Più volte avevo raccomandato alle alte sfere di scegliere le agenti in base alle capacità da “strada”, piuttosto che solo per il bel visino.
“Ci serve un'anima sporca, per Dio! - dicevo sempre - Ci serve una maledetta troia!”. Ci mandarono una fottuta santa.
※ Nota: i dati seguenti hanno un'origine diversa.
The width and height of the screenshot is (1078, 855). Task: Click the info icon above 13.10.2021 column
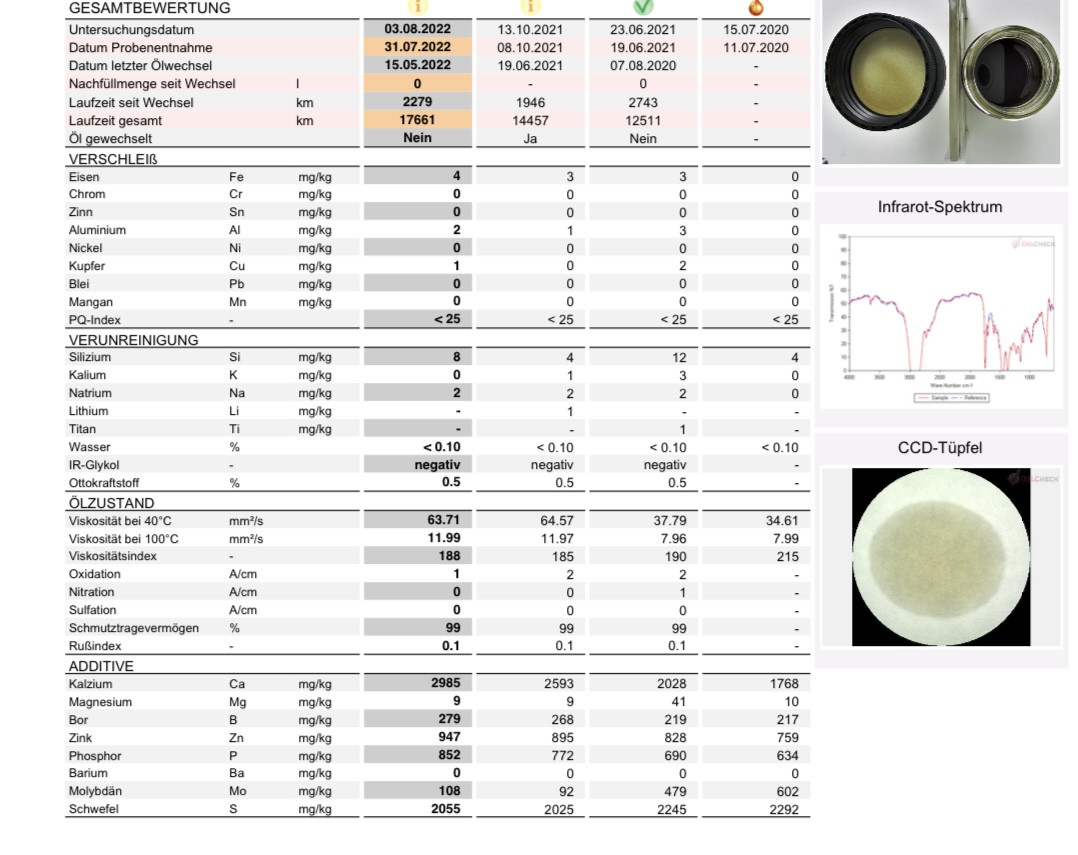click(530, 7)
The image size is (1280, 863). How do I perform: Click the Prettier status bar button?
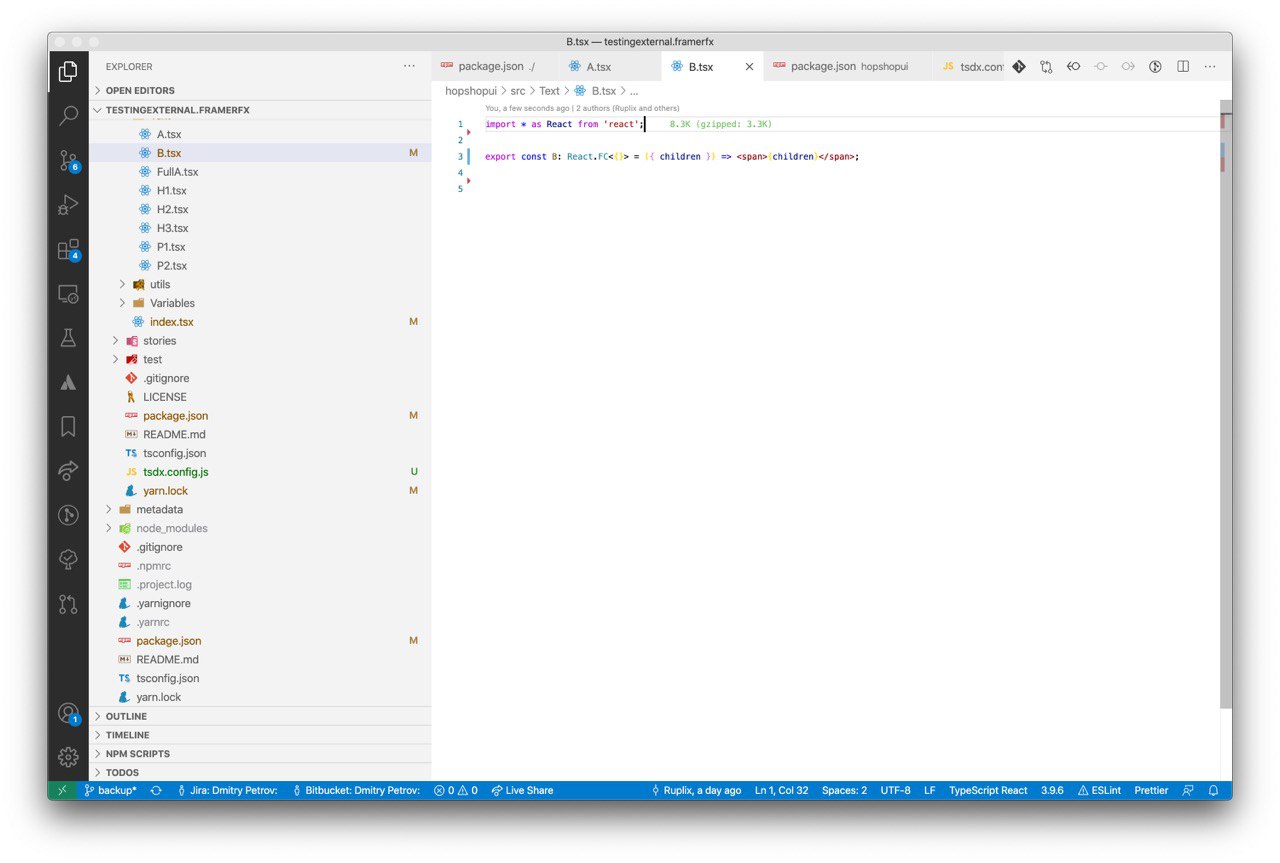tap(1151, 790)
Portai le sue impronte impresse sul dorso della mano per una settimana, non senza un pizzico di vergogna. Avevo sentito la sua fede mentre mi trovavo ancora nella mia torre e, ciononostante, ero così ansioso di conoscerla che non mi riuscii di prender coscienza della sua pericolosità. Ebbene... mentre la mia mano sfrigolava nella sua, il dolore spinse una lacrima cremisi lungo il mio volto. Scorsi velocemente una lista di pii da calendario cattolico e li inondai delle peggiori espressioni. Feci per sacramentare... non seppi dire nient'altro che: “E' veramente un immenso piacere conoscervi!”. “Mr. Sanchez, suppongo. Vi prego di non imprecare, non vi si addice” disse.
Dicevano che fosse bellissima: lo era sul serio. E non solo.